* RECORDS *
>>>>

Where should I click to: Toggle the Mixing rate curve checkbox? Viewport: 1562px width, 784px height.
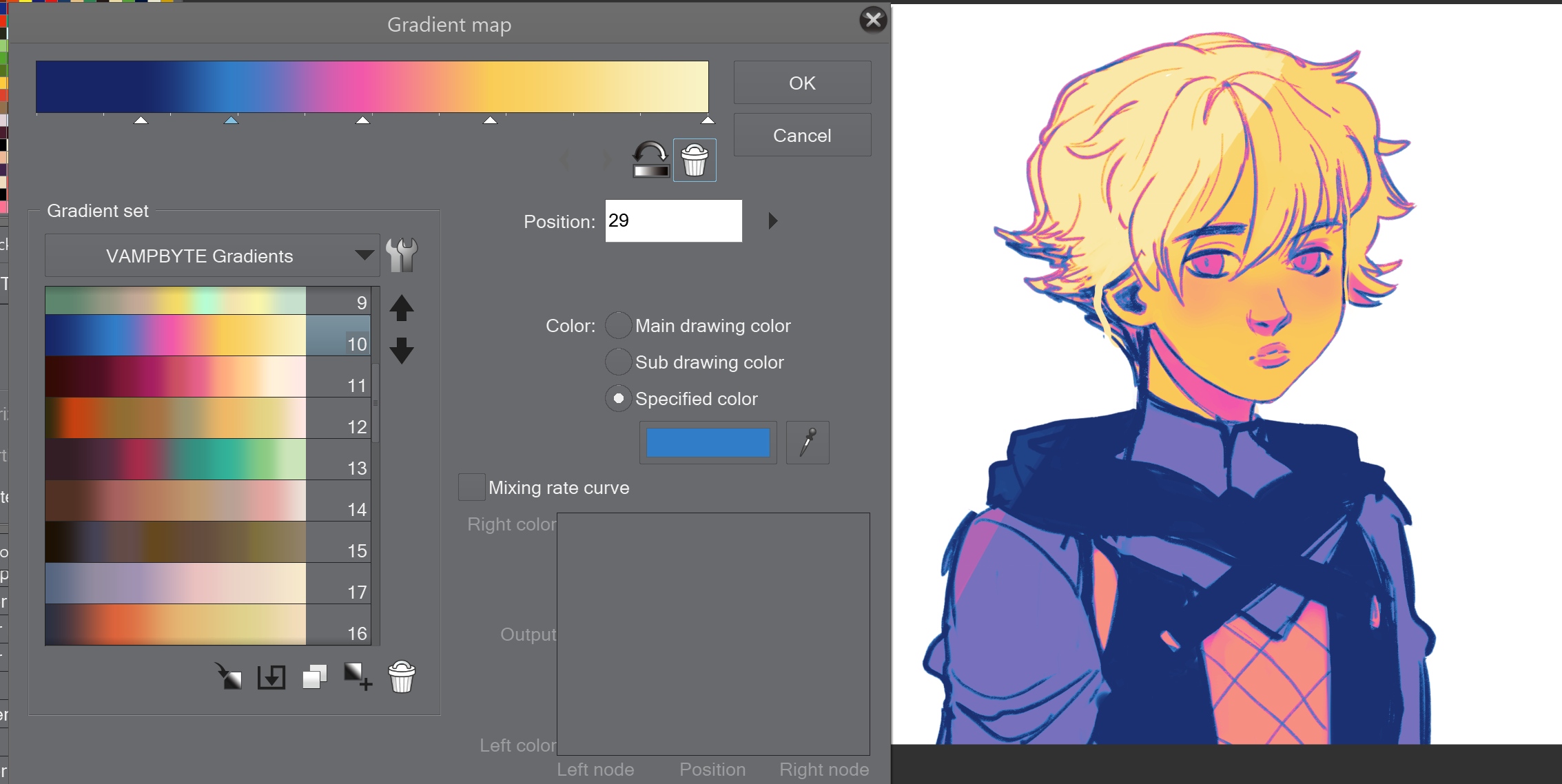tap(467, 487)
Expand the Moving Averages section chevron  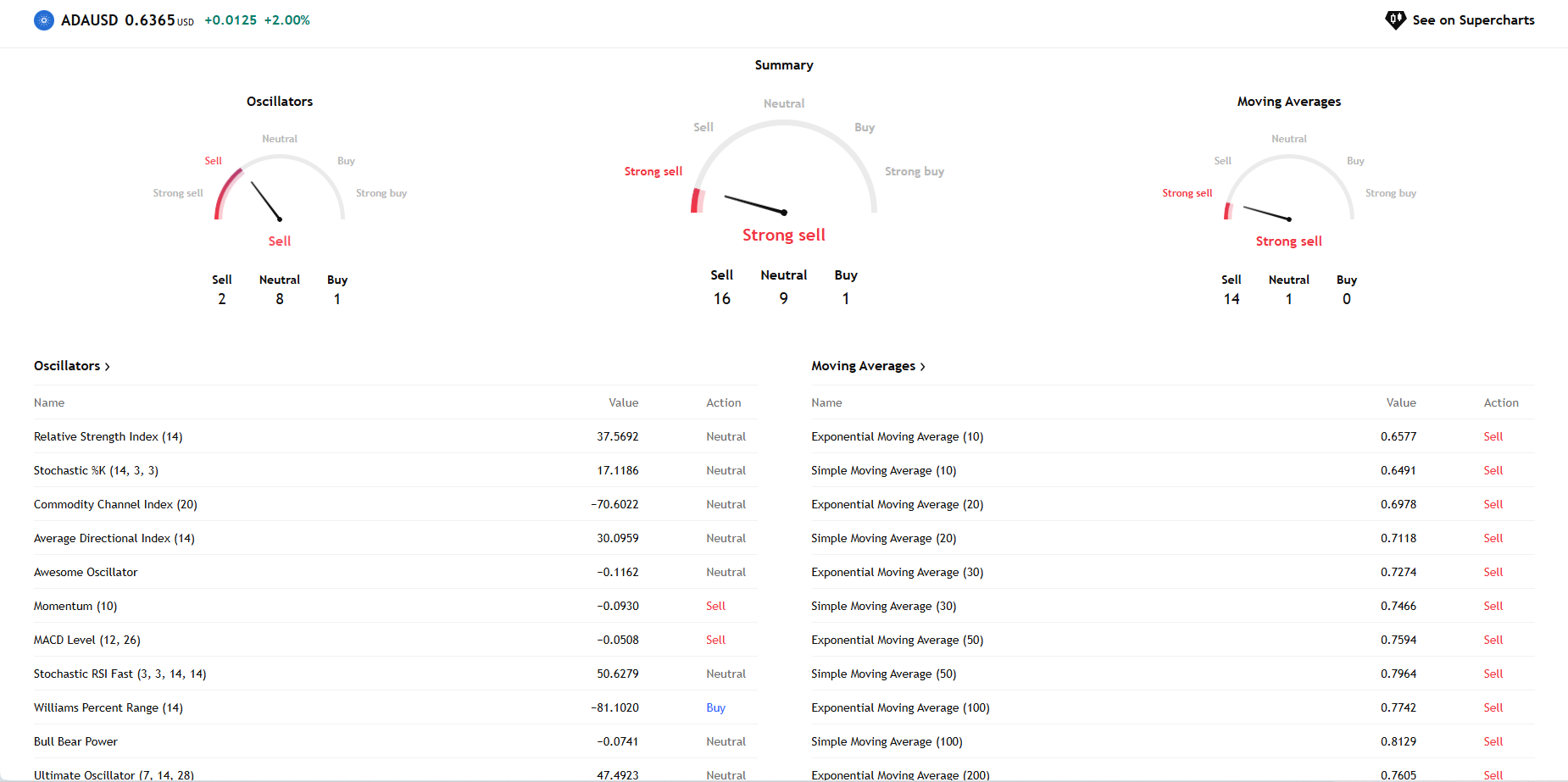[x=923, y=367]
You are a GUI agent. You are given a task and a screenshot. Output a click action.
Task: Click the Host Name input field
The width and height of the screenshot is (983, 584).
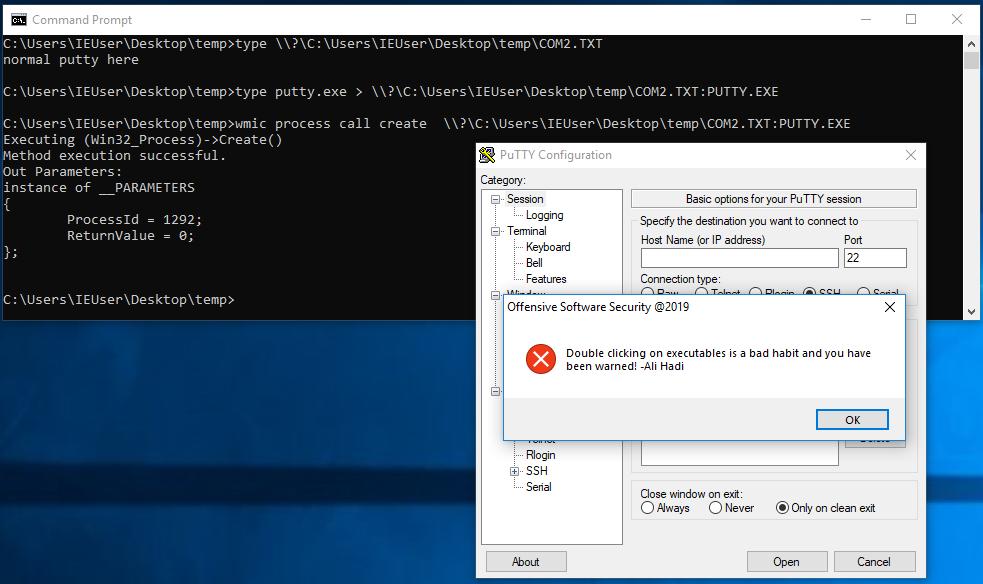click(x=739, y=258)
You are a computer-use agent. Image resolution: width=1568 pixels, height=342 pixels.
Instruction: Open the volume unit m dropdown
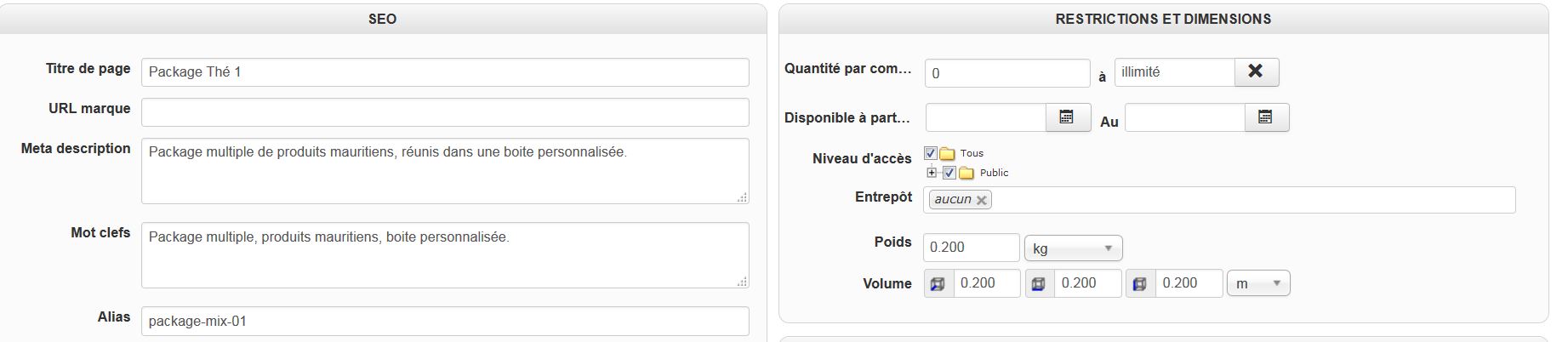pos(1257,283)
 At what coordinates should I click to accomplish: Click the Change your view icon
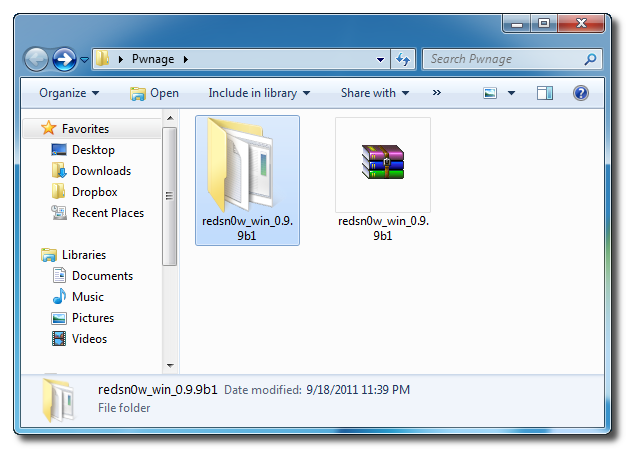(x=491, y=93)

<<<<

The expected answer consists solely of the lines from the one with "You are a GUI" through the last line of the listing above, restated exactly, minus any pictures.

* WRITTEN RESPONSE *
You are a GUI agent. You are given a task and a screenshot. Output a click action.
Task: Click the Host Name input field
The width and height of the screenshot is (983, 584).
click(x=739, y=258)
You are a computer-use agent. Image resolution: width=1568 pixels, height=342 pixels.
Instruction: Open the volume unit m dropdown
pos(1257,283)
 At what coordinates should I click to accomplish: Click the Change your view icon
(x=491, y=93)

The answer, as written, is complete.